• _WHAT YOU WILL DO_:
Word for word, set down the entries below.

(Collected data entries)
- - -

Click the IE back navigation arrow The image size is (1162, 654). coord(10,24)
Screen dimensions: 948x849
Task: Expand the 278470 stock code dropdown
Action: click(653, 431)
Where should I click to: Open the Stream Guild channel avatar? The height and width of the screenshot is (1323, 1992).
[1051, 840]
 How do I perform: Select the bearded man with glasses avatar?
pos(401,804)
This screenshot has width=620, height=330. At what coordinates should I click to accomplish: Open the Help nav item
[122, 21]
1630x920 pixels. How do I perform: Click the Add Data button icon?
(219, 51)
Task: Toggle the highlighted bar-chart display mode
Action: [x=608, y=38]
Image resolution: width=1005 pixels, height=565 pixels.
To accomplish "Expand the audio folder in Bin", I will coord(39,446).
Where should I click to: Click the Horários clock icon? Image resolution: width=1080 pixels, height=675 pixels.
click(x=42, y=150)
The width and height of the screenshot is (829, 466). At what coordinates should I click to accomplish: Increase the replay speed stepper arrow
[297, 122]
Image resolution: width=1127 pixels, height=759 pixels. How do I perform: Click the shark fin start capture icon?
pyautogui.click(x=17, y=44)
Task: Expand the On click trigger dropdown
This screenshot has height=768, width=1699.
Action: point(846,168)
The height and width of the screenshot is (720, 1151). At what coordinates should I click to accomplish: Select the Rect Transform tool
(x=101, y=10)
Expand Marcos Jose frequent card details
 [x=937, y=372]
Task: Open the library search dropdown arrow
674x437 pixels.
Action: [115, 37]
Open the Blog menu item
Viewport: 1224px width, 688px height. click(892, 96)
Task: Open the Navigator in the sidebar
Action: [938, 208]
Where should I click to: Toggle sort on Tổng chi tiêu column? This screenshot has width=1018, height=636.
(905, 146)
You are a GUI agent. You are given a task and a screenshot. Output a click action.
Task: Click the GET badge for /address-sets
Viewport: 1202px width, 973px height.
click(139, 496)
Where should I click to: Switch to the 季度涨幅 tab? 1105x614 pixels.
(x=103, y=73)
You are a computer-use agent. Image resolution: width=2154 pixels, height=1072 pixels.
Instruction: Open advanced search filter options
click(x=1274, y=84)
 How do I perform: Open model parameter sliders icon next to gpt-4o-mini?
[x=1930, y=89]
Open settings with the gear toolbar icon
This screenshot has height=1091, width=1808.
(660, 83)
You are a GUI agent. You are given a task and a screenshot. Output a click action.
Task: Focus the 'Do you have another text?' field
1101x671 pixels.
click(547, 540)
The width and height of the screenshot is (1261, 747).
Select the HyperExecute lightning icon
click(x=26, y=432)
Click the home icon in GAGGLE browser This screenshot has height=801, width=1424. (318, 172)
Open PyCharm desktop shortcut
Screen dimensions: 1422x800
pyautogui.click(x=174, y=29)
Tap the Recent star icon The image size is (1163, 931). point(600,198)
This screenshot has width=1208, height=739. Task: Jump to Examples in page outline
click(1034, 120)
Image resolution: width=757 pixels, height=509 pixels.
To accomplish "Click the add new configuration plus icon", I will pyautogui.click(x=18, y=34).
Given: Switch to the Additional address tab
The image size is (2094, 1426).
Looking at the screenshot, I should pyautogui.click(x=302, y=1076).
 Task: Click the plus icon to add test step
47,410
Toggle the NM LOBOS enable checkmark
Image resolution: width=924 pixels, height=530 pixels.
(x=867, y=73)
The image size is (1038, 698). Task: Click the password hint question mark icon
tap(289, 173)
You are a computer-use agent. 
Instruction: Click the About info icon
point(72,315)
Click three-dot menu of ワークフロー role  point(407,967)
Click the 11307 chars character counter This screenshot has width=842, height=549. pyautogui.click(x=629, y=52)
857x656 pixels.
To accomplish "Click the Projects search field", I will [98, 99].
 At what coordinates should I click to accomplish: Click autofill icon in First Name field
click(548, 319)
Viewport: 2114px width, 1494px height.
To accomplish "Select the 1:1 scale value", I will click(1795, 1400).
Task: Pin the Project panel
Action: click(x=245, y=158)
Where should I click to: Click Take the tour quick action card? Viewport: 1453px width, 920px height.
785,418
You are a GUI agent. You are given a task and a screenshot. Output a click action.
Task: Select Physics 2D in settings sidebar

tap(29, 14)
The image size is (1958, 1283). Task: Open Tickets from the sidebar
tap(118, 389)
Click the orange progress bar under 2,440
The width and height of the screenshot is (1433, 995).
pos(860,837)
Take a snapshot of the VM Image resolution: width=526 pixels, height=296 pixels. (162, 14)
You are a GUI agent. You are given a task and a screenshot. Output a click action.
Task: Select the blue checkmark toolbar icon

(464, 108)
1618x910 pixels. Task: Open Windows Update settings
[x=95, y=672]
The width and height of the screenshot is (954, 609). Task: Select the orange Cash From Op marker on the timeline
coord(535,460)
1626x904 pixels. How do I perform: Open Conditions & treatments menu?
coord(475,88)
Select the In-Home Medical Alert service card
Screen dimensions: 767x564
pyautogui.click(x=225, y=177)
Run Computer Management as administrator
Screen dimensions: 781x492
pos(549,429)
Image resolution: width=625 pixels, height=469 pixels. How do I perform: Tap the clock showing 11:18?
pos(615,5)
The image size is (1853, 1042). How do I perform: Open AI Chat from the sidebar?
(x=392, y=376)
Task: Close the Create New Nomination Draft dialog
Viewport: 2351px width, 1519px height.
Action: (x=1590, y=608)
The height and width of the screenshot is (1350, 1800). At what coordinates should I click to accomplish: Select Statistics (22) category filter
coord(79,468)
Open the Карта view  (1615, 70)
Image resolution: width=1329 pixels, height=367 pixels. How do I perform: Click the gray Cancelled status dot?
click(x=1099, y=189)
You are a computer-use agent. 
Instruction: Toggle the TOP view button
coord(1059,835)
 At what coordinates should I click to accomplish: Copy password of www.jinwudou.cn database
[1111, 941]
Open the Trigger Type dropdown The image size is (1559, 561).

- - -

• _REPLY_:
Click the IE back navigation arrow The image size is (1162, 654). coord(10,24)
Screen dimensions: 948x849
Task: Expand the 278470 stock code dropdown
Action: click(653, 431)
Where should I click to: Open the Stream Guild channel avatar? The height and width of the screenshot is (1323, 1992).
[1051, 840]
 How do I perform: Select the bearded man with glasses avatar?
pos(401,804)
This screenshot has width=620, height=330. At what coordinates should I click to accomplish: Open the Help nav item
[122, 21]
1630x920 pixels. How do I perform: Click the Add Data button icon?
(219, 51)
Task: Toggle the highlighted bar-chart display mode
Action: [x=608, y=38]
Image resolution: width=1005 pixels, height=565 pixels.
To accomplish "Expand the audio folder in Bin", I will coord(39,446).
Where should I click to: Click the Horários clock icon? Image resolution: width=1080 pixels, height=675 pixels.
click(x=42, y=150)
The width and height of the screenshot is (829, 466). At what coordinates should I click to accomplish: Increase the replay speed stepper arrow
[297, 122]
Image resolution: width=1127 pixels, height=759 pixels. How do I perform: Click the shark fin start capture icon?
pyautogui.click(x=17, y=44)
Task: Expand the On click trigger dropdown
This screenshot has height=768, width=1699.
Action: point(846,168)
The height and width of the screenshot is (720, 1151). At what coordinates should I click to accomplish: Select the Rect Transform tool
(x=101, y=10)
Expand Marcos Jose frequent card details
 [x=937, y=372]
Task: Open the library search dropdown arrow
674x437 pixels.
Action: [115, 37]
Open the Blog menu item
Viewport: 1224px width, 688px height. click(892, 96)
Task: Open the Navigator in the sidebar
Action: [938, 208]
Where should I click to: Toggle sort on Tổng chi tiêu column? This screenshot has width=1018, height=636.
(905, 146)
You are a GUI agent. You are given a task and a screenshot. Output a click action.
Task: Click the GET badge for /address-sets
Viewport: 1202px width, 973px height.
click(139, 496)
Where should I click to: Switch to the 季度涨幅 tab? 1105x614 pixels.
(x=103, y=73)
You are a computer-use agent. Image resolution: width=2154 pixels, height=1072 pixels.
Instruction: Open advanced search filter options
click(x=1274, y=84)
 How do I perform: Open model parameter sliders icon next to gpt-4o-mini?
[x=1930, y=89]
Open settings with the gear toolbar icon
This screenshot has height=1091, width=1808.
(660, 83)
You are a GUI agent. You are given a task and a screenshot. Output a click action.
Task: Focus the 'Do you have another text?' field
1101x671 pixels.
click(547, 540)
The width and height of the screenshot is (1261, 747).
Select the HyperExecute lightning icon
click(x=26, y=432)
Click the home icon in GAGGLE browser This screenshot has height=801, width=1424. (318, 172)
Open PyCharm desktop shortcut
Screen dimensions: 1422x800
pyautogui.click(x=174, y=29)
Tap the Recent star icon The image size is (1163, 931). point(600,198)
This screenshot has width=1208, height=739. Task: Jump to Examples in page outline
click(1034, 120)
Image resolution: width=757 pixels, height=509 pixels.
To accomplish "Click the add new configuration plus icon", I will pyautogui.click(x=18, y=34).
Given: Switch to the Additional address tab
The image size is (2094, 1426).
Looking at the screenshot, I should pyautogui.click(x=302, y=1076).
 Task: Click the plus icon to add test step
47,410
Toggle the NM LOBOS enable checkmark
Image resolution: width=924 pixels, height=530 pixels.
(x=867, y=73)
The image size is (1038, 698). Task: Click the password hint question mark icon
tap(289, 173)
You are a computer-use agent. 
Instruction: Click the About info icon
point(72,315)
Click three-dot menu of ワークフロー role  point(407,967)
Click the 11307 chars character counter This screenshot has width=842, height=549. pyautogui.click(x=629, y=52)
857x656 pixels.
To accomplish "Click the Projects search field", I will [98, 99].
 At what coordinates should I click to accomplish: Click autofill icon in First Name field
click(548, 319)
Viewport: 2114px width, 1494px height.
To accomplish "Select the 1:1 scale value", I will click(1795, 1400).
Task: Pin the Project panel
Action: click(x=245, y=158)
Where should I click to: Click Take the tour quick action card? Viewport: 1453px width, 920px height.
785,418
You are a GUI agent. You are given a task and a screenshot. Output a click action.
Task: Select Physics 2D in settings sidebar

tap(29, 14)
The image size is (1958, 1283). Task: Open Tickets from the sidebar
tap(118, 389)
Click the orange progress bar under 2,440
The width and height of the screenshot is (1433, 995).
pos(860,837)
Take a snapshot of the VM Image resolution: width=526 pixels, height=296 pixels. (162, 14)
You are a GUI agent. You are given a task and a screenshot. Output a click action.
Task: Select the blue checkmark toolbar icon

(464, 108)
1618x910 pixels. Task: Open Windows Update settings
[x=95, y=672]
The width and height of the screenshot is (954, 609). Task: Select the orange Cash From Op marker on the timeline
coord(535,460)
1626x904 pixels. How do I perform: Open Conditions & treatments menu?
coord(475,88)
Select the In-Home Medical Alert service card
Screen dimensions: 767x564
pyautogui.click(x=225, y=177)
Run Computer Management as administrator
Screen dimensions: 781x492
pos(549,429)
Image resolution: width=625 pixels, height=469 pixels. How do I perform: Tap the clock showing 11:18?
pos(615,5)
The image size is (1853, 1042). How do I perform: Open AI Chat from the sidebar?
(x=392, y=376)
Task: Close the Create New Nomination Draft dialog
Viewport: 2351px width, 1519px height.
Action: (x=1590, y=608)
The height and width of the screenshot is (1350, 1800). At what coordinates should I click to accomplish: Select Statistics (22) category filter
coord(79,468)
Open the Карта view  (1615, 70)
Image resolution: width=1329 pixels, height=367 pixels. How do I perform: Click the gray Cancelled status dot?
click(x=1099, y=189)
You are a computer-use agent. 
Instruction: Toggle the TOP view button
coord(1059,835)
 At what coordinates should I click to accomplish: Copy password of www.jinwudou.cn database
[1111, 941]
Open the Trigger Type dropdown The image size is (1559, 561).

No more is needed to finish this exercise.